Problem details ▸
Copy the lines below as they are; omit the images they contain.
** Opening Source data block **
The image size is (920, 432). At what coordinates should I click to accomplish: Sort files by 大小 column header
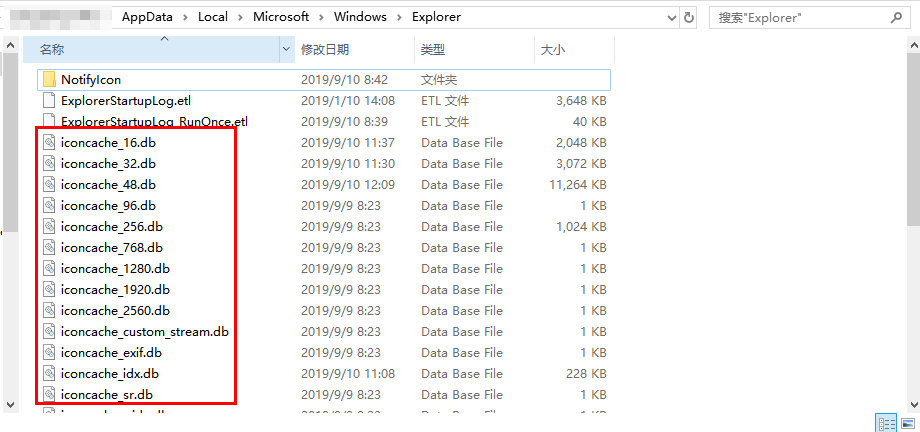click(x=553, y=49)
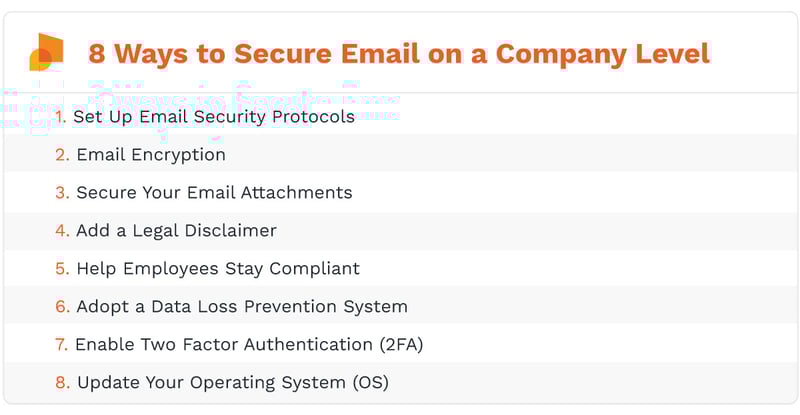The width and height of the screenshot is (800, 415).
Task: Choose the number 8 list marker
Action: point(62,383)
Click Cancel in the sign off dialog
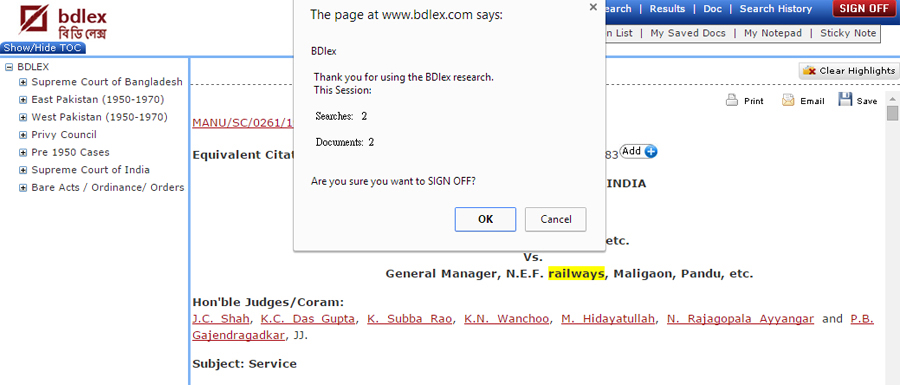The height and width of the screenshot is (385, 900). click(x=556, y=219)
** Closing Source data block **
Answer box ▸
The image size is (920, 432). At what coordinates should I click to accomplish: Sort files by 大小 column header
click(x=553, y=49)
The width and height of the screenshot is (800, 415).
Task: Choose the number 8 list marker
Action: point(62,383)
Click Cancel in the sign off dialog
The height and width of the screenshot is (385, 900). click(x=556, y=219)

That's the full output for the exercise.